Deteriorot - The Faithless
Xtreem Music
Death Metal
11 songs (43:38)
Release year: 2010
Official Website, Xtreem Music
Reviewed by Charles
How about this? Deteriorot (an awesomely goofy band name if ever there was one) have been around almost since the springtime of death metal, but have only just got around to their second album, apparently owing to being jerked around by labels if Xtreem’s promo write-up is to be believed. I’d be surprised if the name rang many bells (certainly didn’t for me), and so it’s quite easy to write the band off as one of the genre’s long-serving also-rans. But do so at your peril, because whilst this is hardly the type of band that would have substantially impacted a scene already dominated by Morbid Angel or Obituary, it ultimately defies attempts to consign it to plucky underdog status.

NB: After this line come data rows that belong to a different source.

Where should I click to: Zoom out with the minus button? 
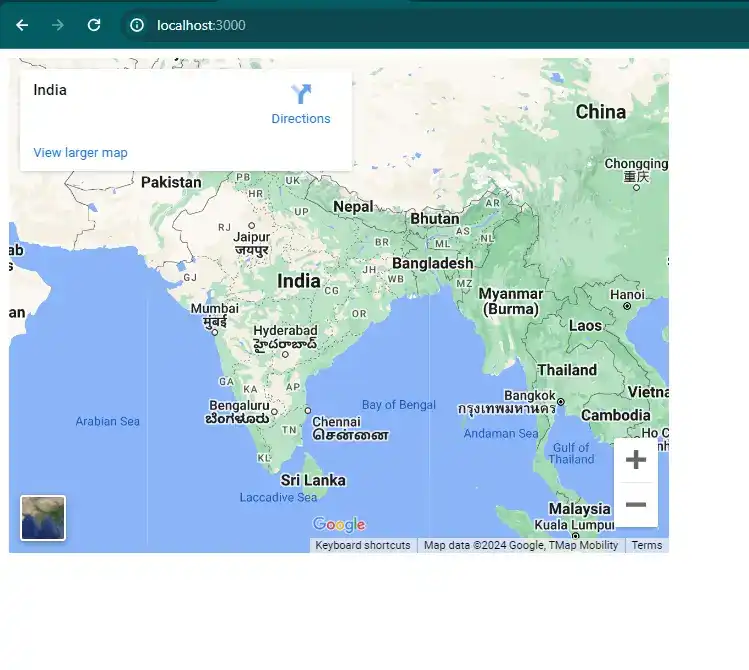[635, 505]
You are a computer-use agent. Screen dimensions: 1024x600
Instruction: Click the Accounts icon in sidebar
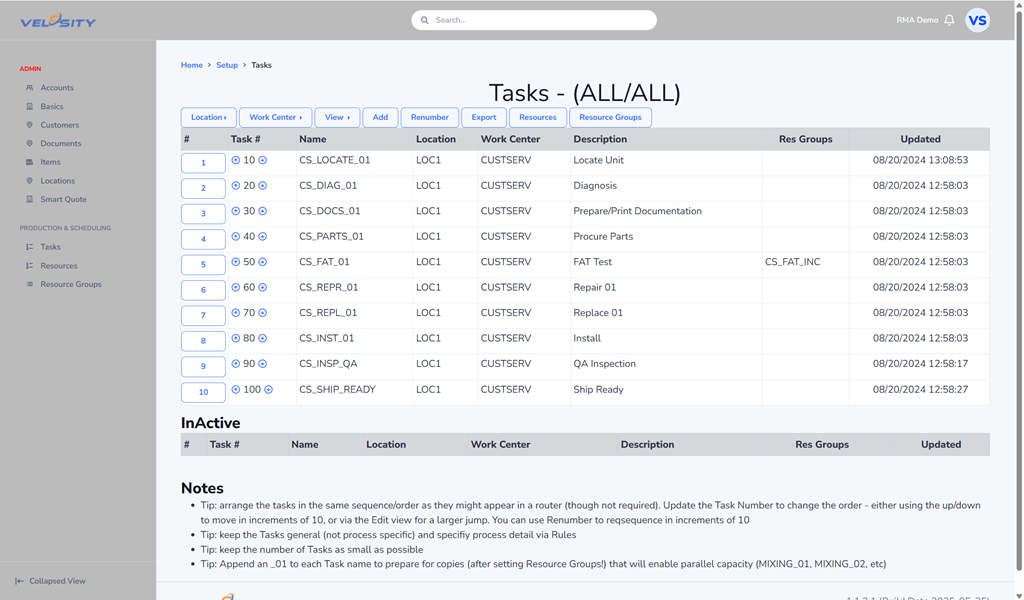[x=29, y=88]
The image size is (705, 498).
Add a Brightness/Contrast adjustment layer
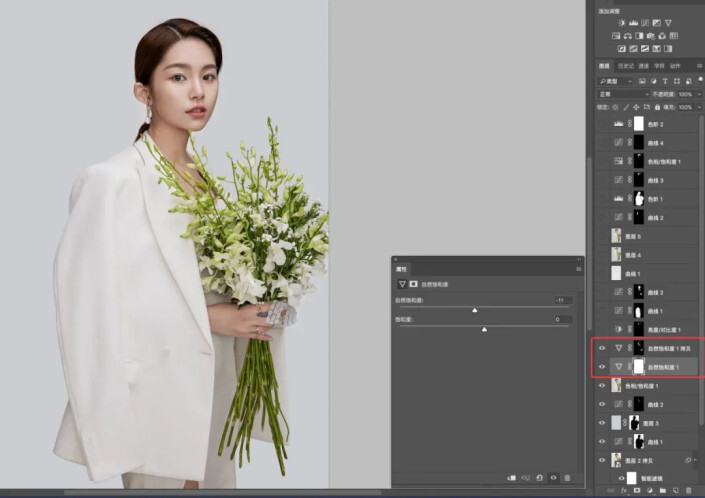tap(620, 22)
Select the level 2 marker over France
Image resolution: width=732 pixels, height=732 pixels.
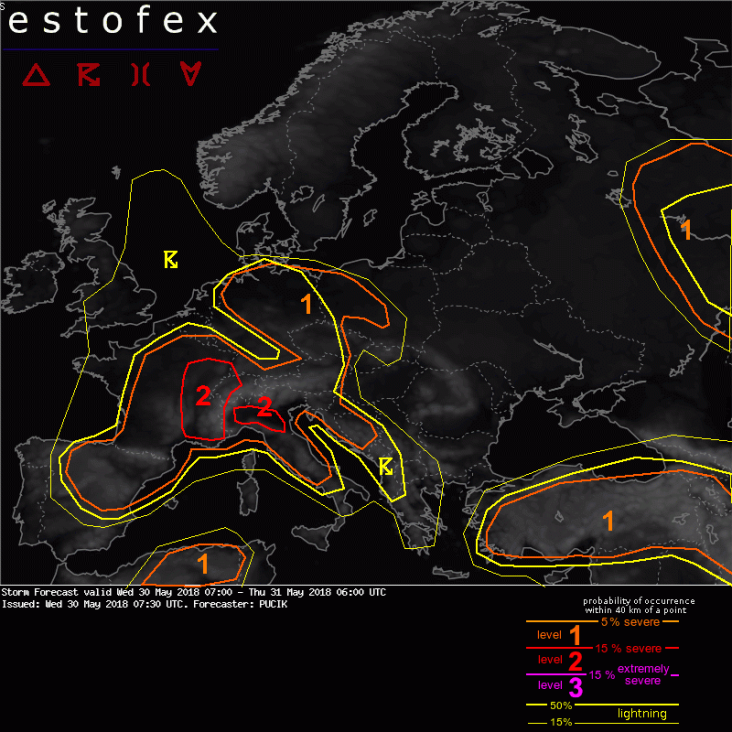(x=203, y=397)
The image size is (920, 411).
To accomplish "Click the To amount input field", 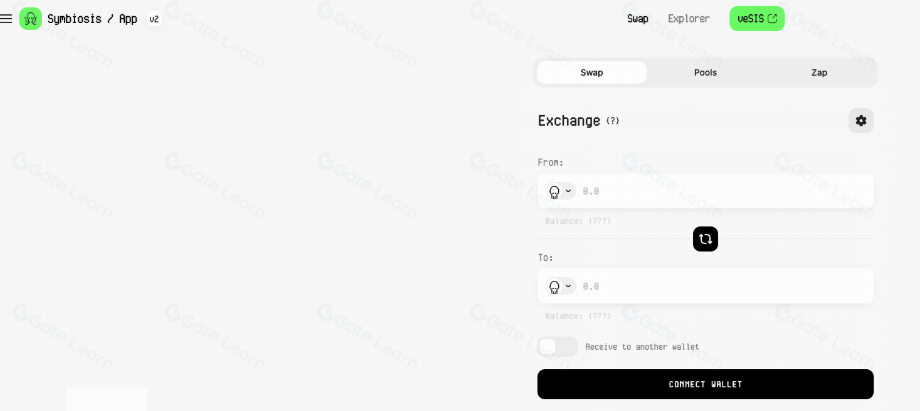I will pos(720,286).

For this demonstrates a grimy, old-school flair that does let the band sound like they could compete with the giants of the artform not on riffs or ferocity but sheer ugliness alone. On The Phantoms Cry they expertly construct a heaving, pained slugathon of a tune; opening with a creaking Entombed-coated-in-sludge wheeze, it rattles its way down into a slow and unpleasant churn over which a pasty, tuneless lead guitar wails. It’s the latter type of trudging numbers at which Deteriorot excel, providing a medium through which they can really create some menace- as with the excellent title track. Paul Zavaleta’s overbearingly harsh vocals are the perfect complement to this- a delivery which could imbue even the most unthreatening of riffs with a semblance of death metal horror, and which generates a feeling of real oppression around the better riffs on display here. Witness Beyond this Emptiness, which, with its keening lead lines almost sounds like a gasping, Scandinavian funeral doom number- an impression cunningly juxtaposed with dissonantly grooving riffs.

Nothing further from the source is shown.